When our children were young, they would routinely lament that we were much stingier and far less permissive than the parents of all their friends—not merely the parents of their closest friends but of their most casual acquaintances.
To hear our kids tell it, their friends’ moms and dads not only would never have dreamed of asking their off-spring to perform even the most minor household chores, but constantly lavished huge amounts of pocket money and costly gifts upon them and allowed them to stay out until all hours of the day and night.
Neither Charlotte nor I lost much sleep over our failure to meet the expectations of our children’s social set. You see, running reality checks on children’s claims was a piece of cake.
We were well acquainted with the parents of most in their classes—either through church, the PTA, the Brownies, the Scouts, or the service organizations and clubs of which we were all members. And, as a matter of course, we would regularly compare notes on the amazing descriptions of parental munificence we were reported to have bestowed on our children. Saying “no” is so much easier when you can say: “I know Billy’s mommy, and she didn’t do anything of the kind.”
The benefits accruing from the wide range of acquaintanceships that families build through churches, the PTA, and service and social organizations are not merely confined to making it easier to say “no.” They foster the shared values that are essential for building a strong sense of community. This, in turn, creates an atmosphere in which parents willingly accept a wider degree of responsibility for the well-being of all the children in their neighborhoods.
At its most basic level, it encourages folks in the neighborhood to help to keep an eye on each other’s broods. This sort of neighborly supervision, even if it is simply observation, is an important tool in keeping children from going off track. Shared values and a strong sense of community also make it easier for parents to combine to take action to deal with problems before they reach crisis proportions.
************
**TASKS TO PERFORM**
a) According to the parenting essay, why did the writer and Charlotte not worry about falling short of what their children's friends' parents supposedly allowed? Answer in one to three sentences.
b) Reproduce word for word the passage of the parenting essay that opens with the words containing "At its most" and closes with "reach crisis proportions.".
The lines that come next have no connection to the parenting essay.

**RECORDED INFORMATION**
************
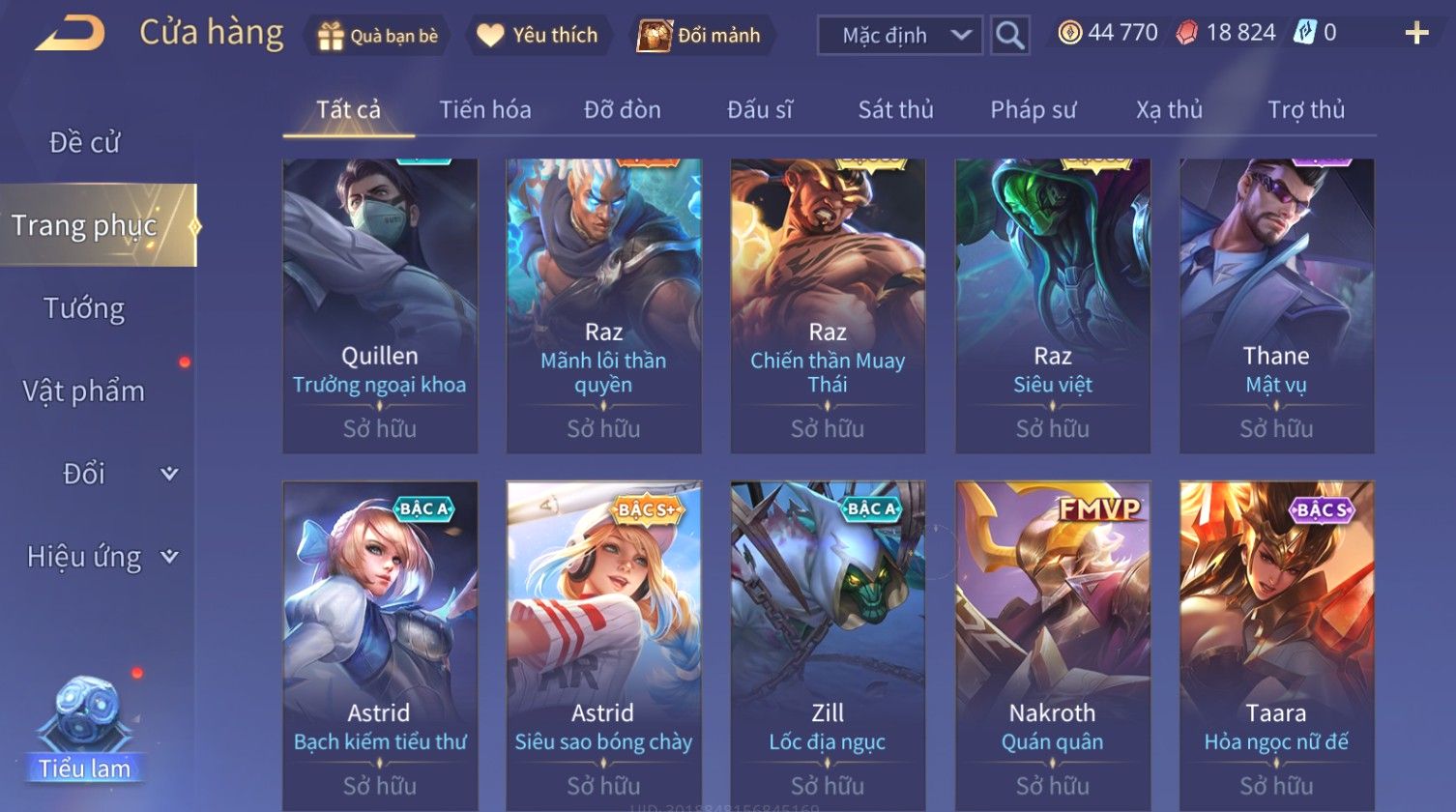Switch to the Sát thủ tab

click(896, 110)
************
**SOLUTIONS BELOW**
a) They could easily check their children's claims. They knew the parents of most of their children's classmates through church, the PTA, the Brownies, the Scouts, and various clubs and service organizations, and they regularly compared notes with them about the generosity the children described.

b)
At its most basic level, it encourages folks in the neighborhood to help to keep an eye on each other’s broods. This sort of neighborly supervision, even if it is simply observation, is an important tool in keeping children from going off track. Shared values and a strong sense of community also make it easier for parents to combine to take action to deal with problems before they reach crisis proportions.